How “Towards AI” detects AI-Generated Articles

Last Updated on December 21, 2023 by Editorial Team

Author(s): Ahmad Mustapha

Originally published on Towards AI.

Photo by Brett Jordan on Unsplash

The last time I submitted an article to the “Towards AI” publication I was surprised by their reply. It said:

Your blog has been flagged as containing AI-generated content. Double and triple-check any statements and facts for mistakes and hallucinations before resubmitting.

I went go-and-forth with them on this. They make it clear that they do accept AI helping writers in their content, which is expected from a “Towards AI” publication, only if it is clear and doesn’t contain hallucinations.

So yes, my article was created using ChatGPT. Not that it was the brainchild of ChatGPT. I went with GPT in a go-and-forth fashion from the introduction to the supporting details to the conclusion. But it was flagged as AI-generated. The question is how they figured it out.

Not Plagiarism

One would think that there is some sort of plagiarism system under the hood. But as a matter of fact, you won’t be able to see my co-AI article anywhere on the internet. It was original. So how did they manage to detect that it was AI-generated? And what are hallucinations anyway?

AI Detectors

If you are familiar with how neural networks operate, you will know that you can always depend on neural networks to do what even humans can fail.

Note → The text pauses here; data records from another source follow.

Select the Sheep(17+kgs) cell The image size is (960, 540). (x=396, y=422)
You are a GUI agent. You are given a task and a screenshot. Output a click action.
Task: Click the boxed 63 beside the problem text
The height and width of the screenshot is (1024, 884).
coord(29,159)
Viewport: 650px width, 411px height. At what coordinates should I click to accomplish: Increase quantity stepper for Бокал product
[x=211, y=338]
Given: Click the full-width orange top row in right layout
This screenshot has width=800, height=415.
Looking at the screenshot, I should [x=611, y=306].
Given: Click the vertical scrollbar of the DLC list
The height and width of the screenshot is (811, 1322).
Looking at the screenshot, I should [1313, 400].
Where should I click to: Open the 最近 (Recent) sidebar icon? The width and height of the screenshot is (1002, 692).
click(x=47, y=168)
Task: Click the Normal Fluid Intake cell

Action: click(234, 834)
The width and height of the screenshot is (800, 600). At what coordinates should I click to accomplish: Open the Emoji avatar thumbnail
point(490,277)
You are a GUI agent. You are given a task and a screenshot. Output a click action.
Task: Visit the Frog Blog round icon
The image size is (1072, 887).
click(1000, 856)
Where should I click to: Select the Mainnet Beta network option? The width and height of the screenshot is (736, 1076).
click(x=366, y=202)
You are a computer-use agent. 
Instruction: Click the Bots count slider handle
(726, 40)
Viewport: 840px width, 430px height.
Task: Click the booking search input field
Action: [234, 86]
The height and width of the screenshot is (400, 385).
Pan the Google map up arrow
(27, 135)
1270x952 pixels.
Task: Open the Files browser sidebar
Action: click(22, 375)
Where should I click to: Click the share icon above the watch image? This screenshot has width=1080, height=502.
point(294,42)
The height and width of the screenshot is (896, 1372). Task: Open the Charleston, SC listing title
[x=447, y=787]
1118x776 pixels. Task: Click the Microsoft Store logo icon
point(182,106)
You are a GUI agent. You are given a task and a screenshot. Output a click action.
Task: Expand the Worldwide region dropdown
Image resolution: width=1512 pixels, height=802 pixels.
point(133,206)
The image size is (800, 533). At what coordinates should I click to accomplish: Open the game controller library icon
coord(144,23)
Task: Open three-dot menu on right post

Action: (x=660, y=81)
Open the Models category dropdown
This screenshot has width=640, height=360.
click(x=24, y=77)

Neural networks are pattern-hungry mathematical models that, when given a task of differentiating between two classes (authentic and synthetic text in our case) of data, learn the slightest probability variation between both.

Large language models (LLMs) like ChatGPT have been trained on a large amount of data on different writing styles. Their generated text distribution might be somehow different from that of humans. They consume more styles, and they are more capable. Their language model is superior to human language models (even without being able to understand or pinpoint what is being generated — see it as a pure probabilistic mathematical process).

To understand what I mean by text distribution, consider the following snippet generated by ChatGPT and the following toy reasoning:

This ambition is widespread, and a wealth of general wisdom, as well as the lessons from businesses that faltered in their attempts to build AI from scratch, underscores the pitfalls of such an approach.

This ambition is widespread. What is the probability of the word “widespread” coming after the phrase “This ambition is”? Perhaps for some of us, it feels exotic. It has a low probability. After every “This ambition is” in different human-generated texts, only a few use the vocab “widespread”. It is grammatically correct, but we tend to say more like “This ambition is common, is not uncommon, is not unique”.

If we trained another model to differentiate between human text and AI text it will be able to figure it out. Why? Because they come from a different distribution. Different minds. One formed of a collection of individual humans each with a style. Another form of a superior or meta-style has been dealt a bad hand by being trained in all kinds of styles. The second is less consistent and hallucinates by using a spaghetti of styles in one paragraph.


Some people argue that eventually, it won’t be possible to differentiate between both [1]. However, for now, this is not the case. A research group from the owners of ChatGPT themselves trained a model [2] to detect chtGPT generated text. Now we have many commercials that provide such services as Copyleaks, Scribber, GPTZero, and Undetectable.

Take away

First, try not to submit AI-generated articles to “Towards AI”. Second, “keep calm” and “don’t panic yet” as for a while, the usage of AI detectors will prevent AI from taking over writers' jobs.

[1] Can AI-Generated Text be Reliably Detected? Sadasivan et al.

[2] OpenAI. Gpt-2: 1.5b release. November 2019.